Both the taxonomy and tour begin with breathing, our most basic interaction with the world, and the one we take most for granted. Robinson begins by pointing out that while we tend to think of architecture in terms of solid forms, it is in fact mostly constituted of air. Orchestrating the quality and flow of air by way of doors and windows is one way that architecture choreographs our breathing. There are, however, others less obvious. One such involves the use of rhythmically moving forms, whose patterns awaken our viscera and nudge our nervous systems into synchrony. Robinson cites as one example Ned Kahn's "Wind Arbor," an enormous building facade in Singapore made of delicate metal shingles that shimmer in the breeze. Like the surface of a pond, the facade glistens and ripples in ever-changing patterns: the building breathes to the tune of nature, and human bodies respond in kind. Other examples include buildings whose surfaces breathe more literally: so-called foliage facades, which integrate plant life into their protective membranes.
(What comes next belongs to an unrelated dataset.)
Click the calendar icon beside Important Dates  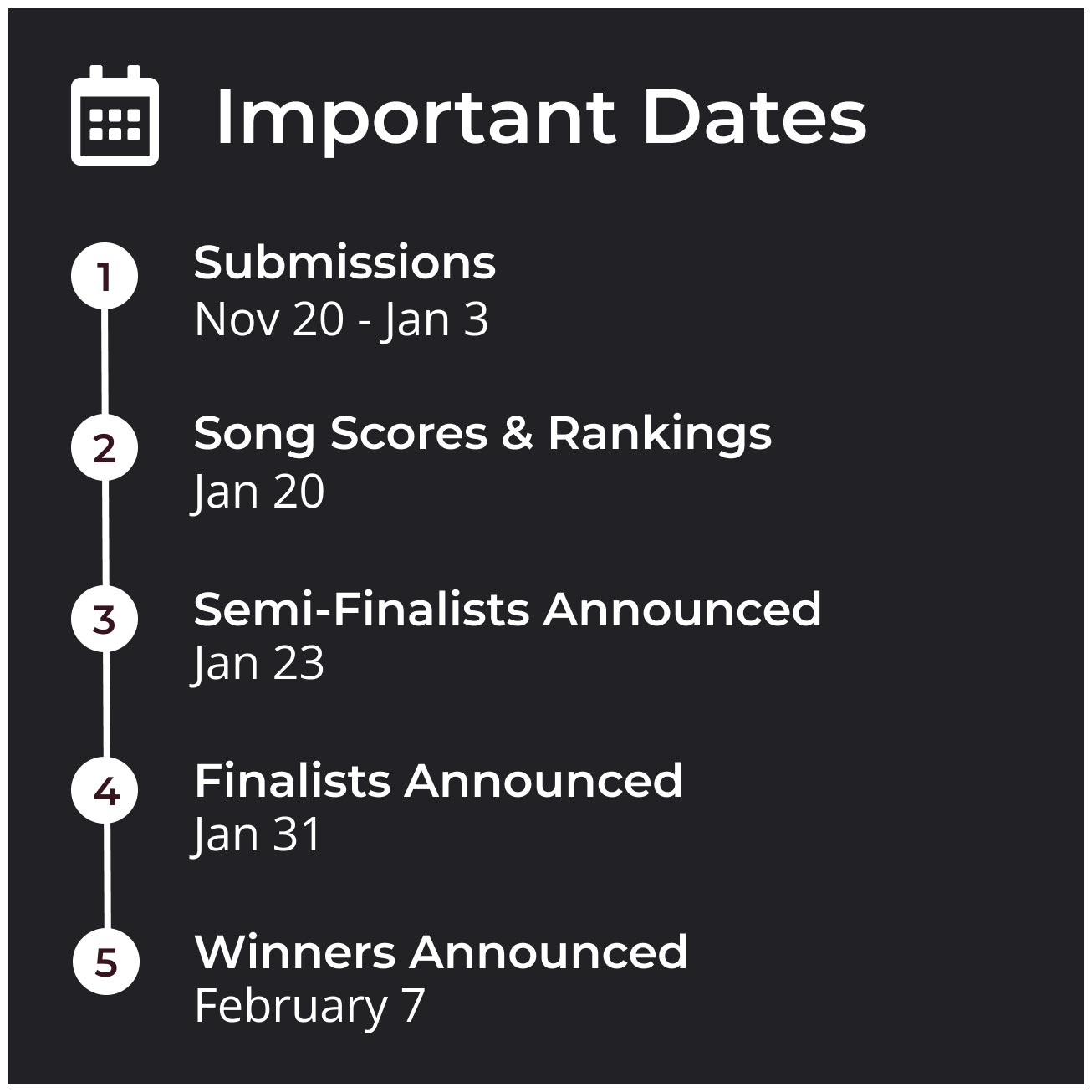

Touching also figures prominently among the interactions. Robinson is especially compelling when it comes to the primacy of touch. Noting that, "In an increasingly virtual world, the starvation of physicality seeks its compensation," she shares the observation that when tourists finally visit the places they've long dreamed about, one of the first things they want to do is touch. "To sense presence," she writes, "there is no more accurate indicator than the sense of touch." One memorable example in this section is Polina Chebotareva's "Urban Carpet," a woven textile for sidewalks made of slats of charred wood. One can imagine the pleasure of coming across this unexpectedly, of moving from the hard resistance of concrete to the warm give of wood, the woven texture of its surface massaging one's soles, the percussive rhythm it creates pulsing through one's body. A smaller but no less meaningful gesture is Alvar Aalto's practice of wrapping handrails and door handles in leather. Skin greeted by skin: one can hardly think of a better way for a building to express welcome.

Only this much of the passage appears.